CLMay 31, 2023

Measuring the Robustness of NLP Models to Domain Shifts

arXiv:2306.00168v527 citations
Originality Incremental advance
AI Analysis

This addresses the need for better evaluation practices in domain robustness for NLP researchers, though it is incremental in refining existing metrics.

The paper tackles the problem of measuring domain robustness in NLP models by introducing Target Drop as a complementary metric to Source Drop, and finds through a large-scale study that few-shot LLMs often outperform fine-tuned models cross-domain despite in-domain disadvantages.

Existing research on Domain Robustness (DR) suffers from disparate setups, limited task variety, and scarce research on recent capabilities such as in-context learning. Furthermore, the common practice of measuring DR might not be fully accurate.
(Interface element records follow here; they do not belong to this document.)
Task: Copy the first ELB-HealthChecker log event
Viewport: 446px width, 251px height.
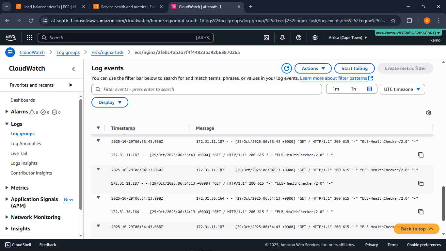Action: [421, 155]
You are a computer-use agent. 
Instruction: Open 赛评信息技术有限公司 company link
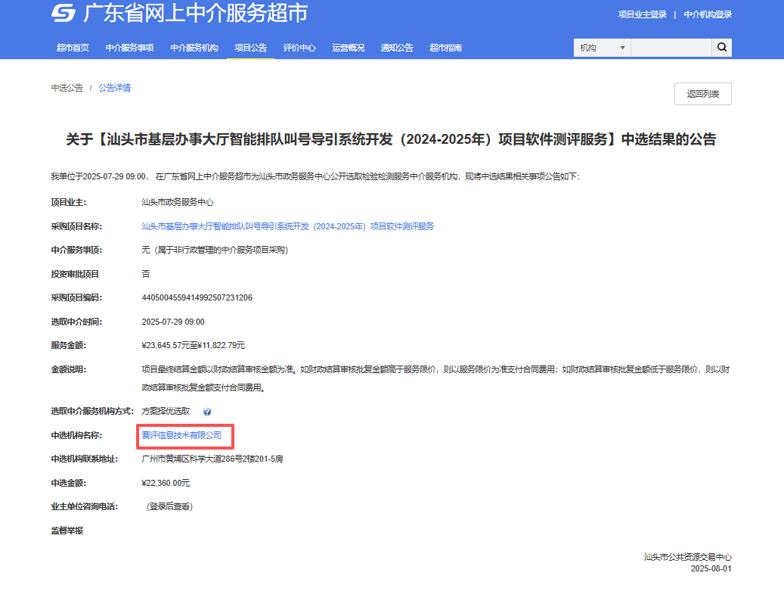[x=182, y=435]
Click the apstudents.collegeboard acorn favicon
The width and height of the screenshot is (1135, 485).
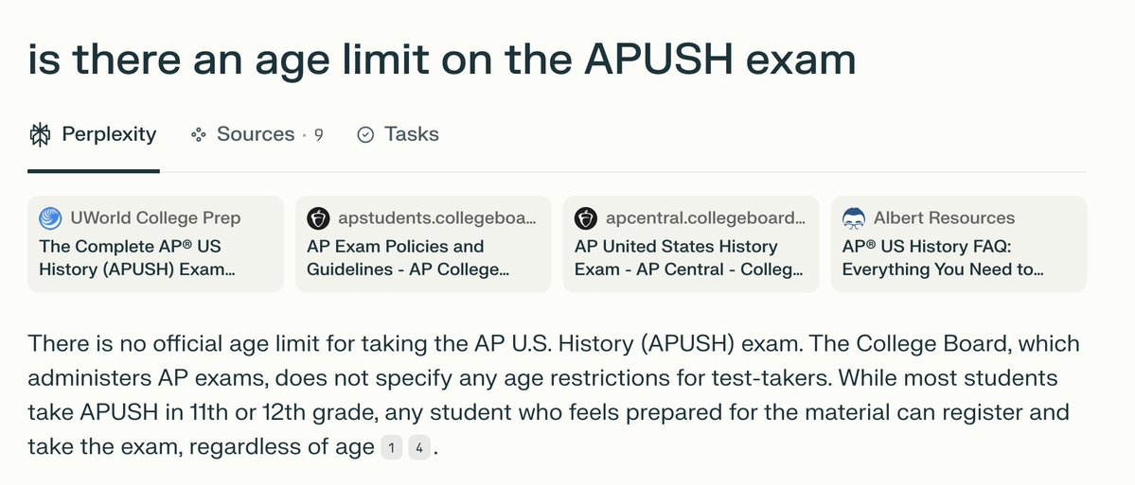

Current research focuses on challenge sets and relies solely on the Source Drop (SD): Using the source in-domain performance as a reference point for degradation. However, we argue that the Target Drop (TD), which measures degradation from the target in-domain performance, should be used as a complementary point of view. To address these issues, we first curated a DR benchmark comprised of 7 diverse NLP tasks, which enabled us to measure both the SD and the TD. We then conducted a comprehensive large-scale DR study involving over 14,000 domain shifts across 21 fine-tuned models and few-shot LLMs. We found that both model types suffer from drops upon domain shifts. While fine-tuned models excel in-domain, few-shot LLMs often surpass them cross-domain, showing better robustness. In addition, we found that a large SD can often be explained by shifting to a harder domain rather than by a genuine DR challenge, and this highlights the importance of TD as a complementary metric. We hope our study will shed light on the current DR state of NLP models and promote improved evaluation practices toward more robust models.